Penandatanganan nota kesepahaman (memorandum of understanding/MoU) dilakukan oleh Ketua Umum Kadin Indonesia Arsjad Rasjid dengan Perdana Menteri Australia Barat Hon Roger Cook MLA.
Langkah ini sebagai tindak lanjut dari MoU sebelumnya untuk implementasi kerja sama yang dilaksanakan pada 2023-2025 guna mewujudkan pengembangan industri baterai kendaraan listrik terintegrasi.
"MoU ini telah membuka pintu yang lebih lebar bagi Indonesia dan Australia dalam mengkapitalisasi inovasi bersama untuk memperkuat posisi di rantai pasok global," ujar Arsjad dalam keterangan tertulis, dikutip Kamis, 6 Juli 2023.

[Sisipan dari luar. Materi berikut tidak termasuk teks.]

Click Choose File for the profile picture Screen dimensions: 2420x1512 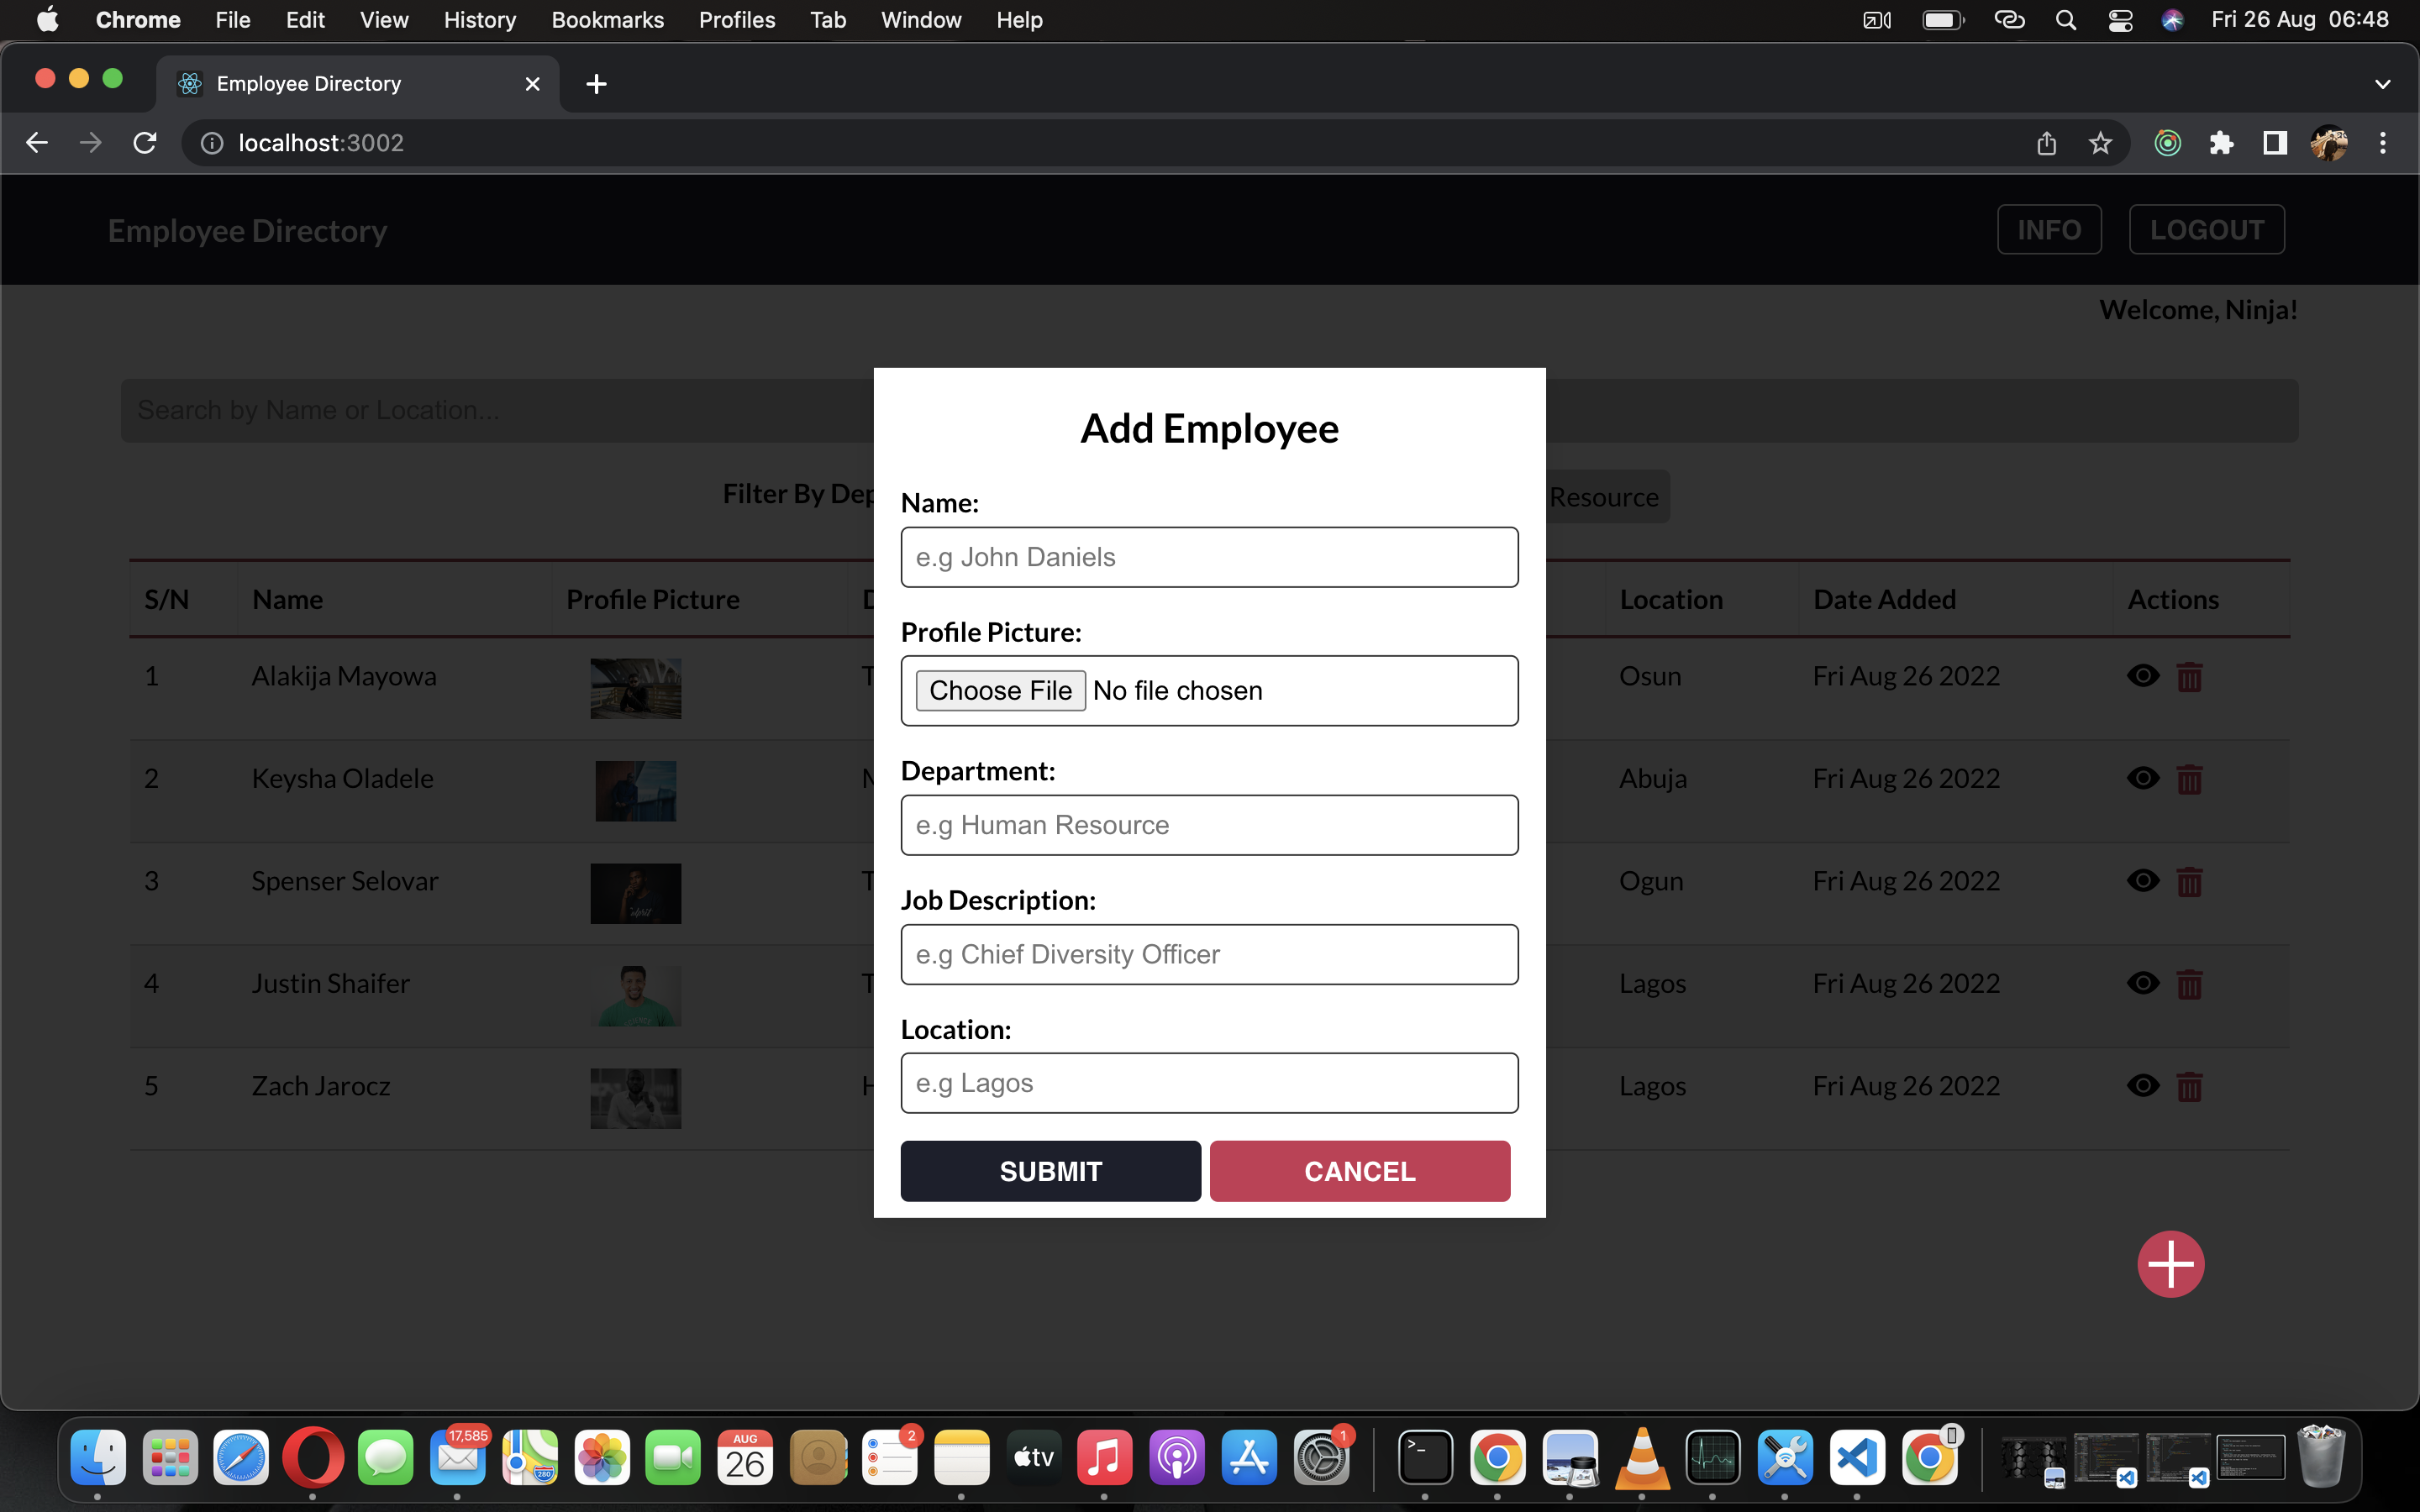click(x=1000, y=690)
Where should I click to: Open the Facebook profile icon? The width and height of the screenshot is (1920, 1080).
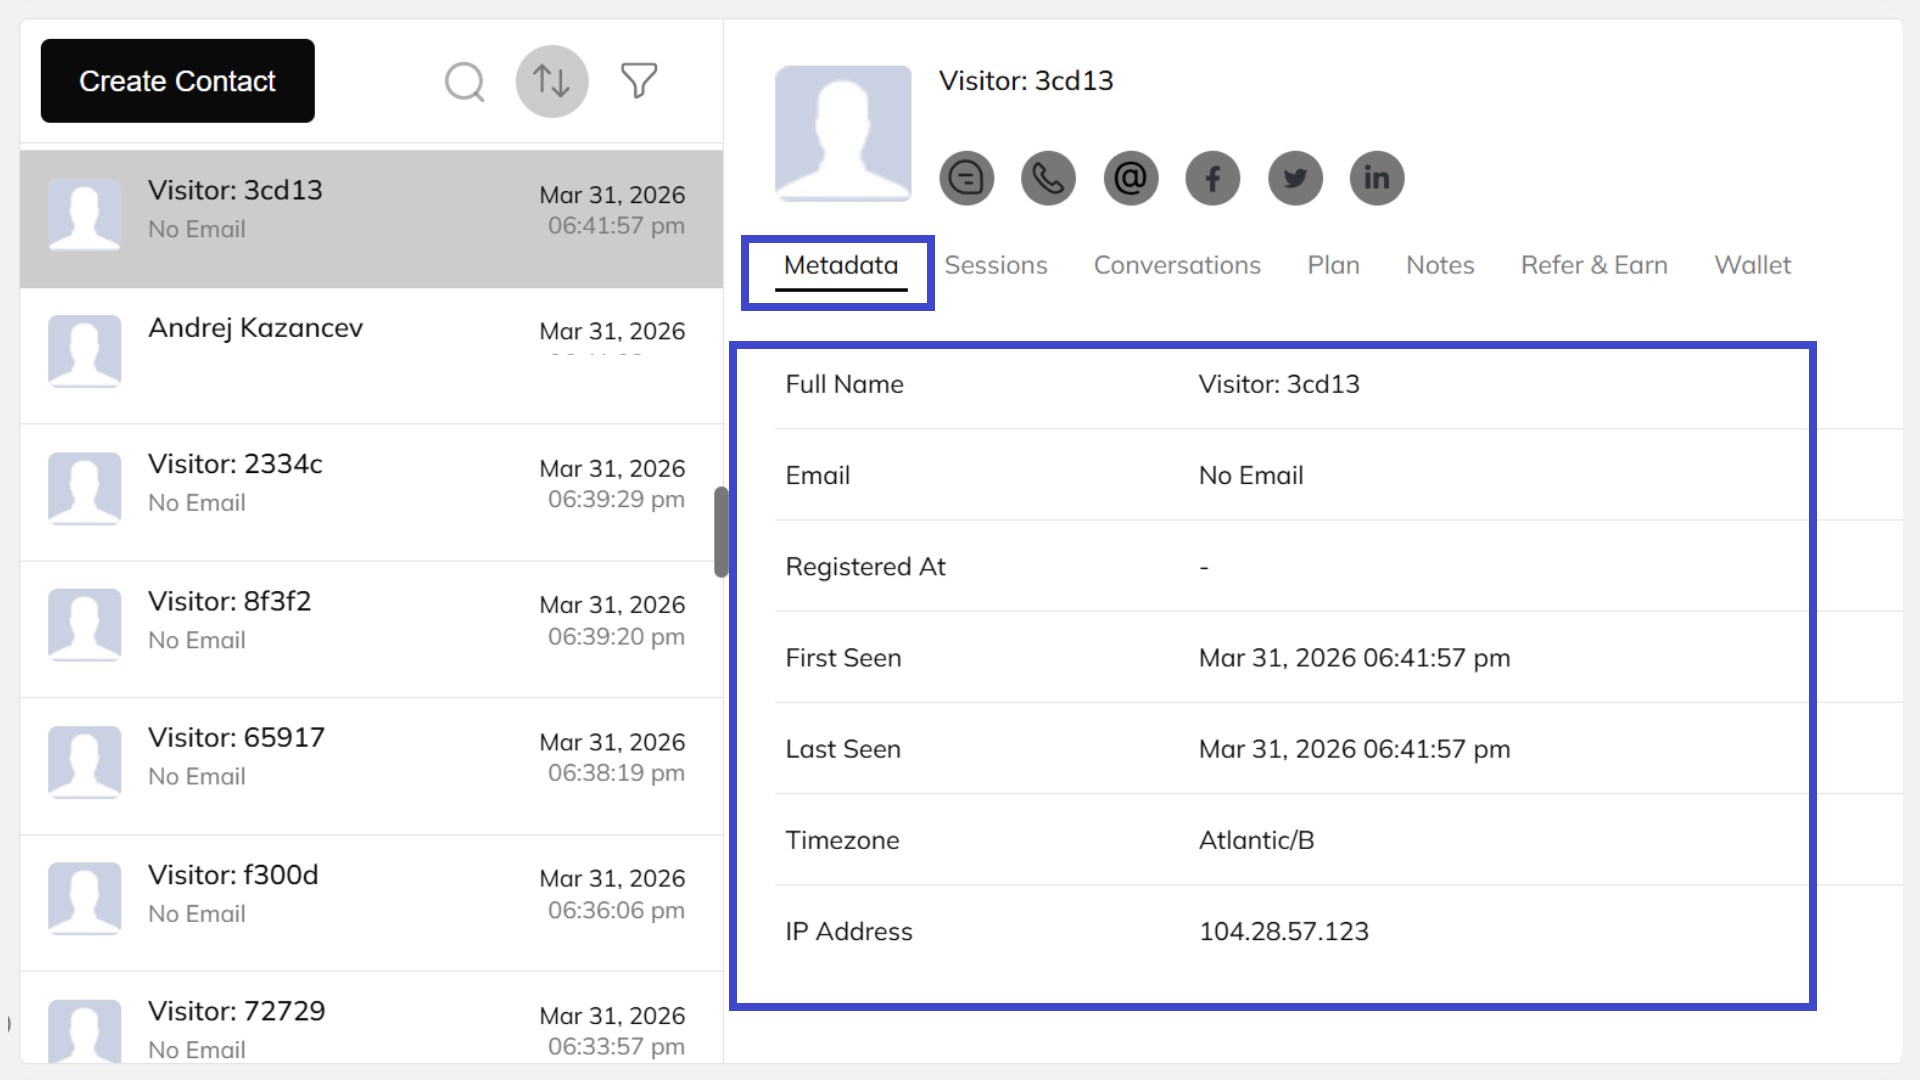[1212, 178]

Australia merupakan pemasok utama litium, sementara Indonesia merupakan produsen terbesar untuk nikel. Dua komponen vital dalam industri baterai kendaraan listrik.
Arsjad mengatakan kedua negara memiliki cadangan yang cukup penting untuk produksi baterai dengan potensi saling melengkapi untuk mewujudkan kerja sama yang saling menguntungkan.
"Kami melihat ada hasrat luar biasa untuk kerja sama yang lebih luas antara Indonesia, Asean dan Australia. Seperti investasi bersama pada area-area strategis dalam pembangunan ekonomi kedua negara," ucap Arsjad.
Australia merupakan mitra dagang terbesar ke-10 bagi Indonesia dengan nilai perdagangan USD12,64 miliar di 2021. Sebagai representasi pelaku usaha di Indonesia, lanjut Arsjad, Kadin mendorong berbagai upaya untuk menghubungkan lebih banyak bisnis dari berbagai sektor antara Indonesia dan Australia, termasuk kerja sama suplai litium.
Duta Besar Republik Indonesia untuk Australia dan Vanuatu Siswo Pramono menambahkan, kedua negara dapat berkontribusi lebih besar pada rantai pasok global untuk kebutuhan baterai dan mineral penting dunia. Indonesia diproyeksikan menjadi pusat pengolahan dengan potensi cadangan nikel dan tenaga kerja Indonesia yang berlimpah.
"Lalu, dengan kemudahan akses berbagai bahan baku seperti litium dan didukung oleh standar dan keahlian dari Australia," ucapnya.
Baca juga: Indonesia & Australia Bisa Jadi Duet Produsen Baterai EV Terbesar |
Kesulitan jadi raja baterai kendaraan listrik dunia
Sebelumnya, Menteri Koordinator Bidang Kemaritiman dan Investasi (Menko Marves) Luhut Binsar Pandjaitan telah mengakui Indonesia sulit menjadi raja atau penguasa baterai kendaraan listrik dunia, karena tidak memiliki stok litium.
Ini disampaikan Luhut saat menghadiri roundtable meeting yang dijembatani antara Australia Indonesia Business Council bersama Konsulat Jenderal Republik Indonesia (KJRI) di Perth, Australia.
Luhut menjelaskan, meski Indonesia kaya akan nikel dengan 52 persen cadangan nikel dunia berasal dari Indonesia, berdasarkan data Kementerian Energi dan Sumber Daya Mineral (ESDM), dianggap belum mampu menjadikan Indonesia sebagai raja baterai kendaraan listrik dunia
"Ini karena kita tidak punya lithium yang notabene menjadi bahan utama pengembangan industri baterai kendaraan listrik," ucap Luhut.
Australia dinilai sebagai investor potensial untuk berinvestasi baterai kendaraan listrik. "Untuk itu, kami perlu mendapatkan kepercayaan agar bisa bekerja sama dengan salah satu raksasa litium dunia," jelasnya.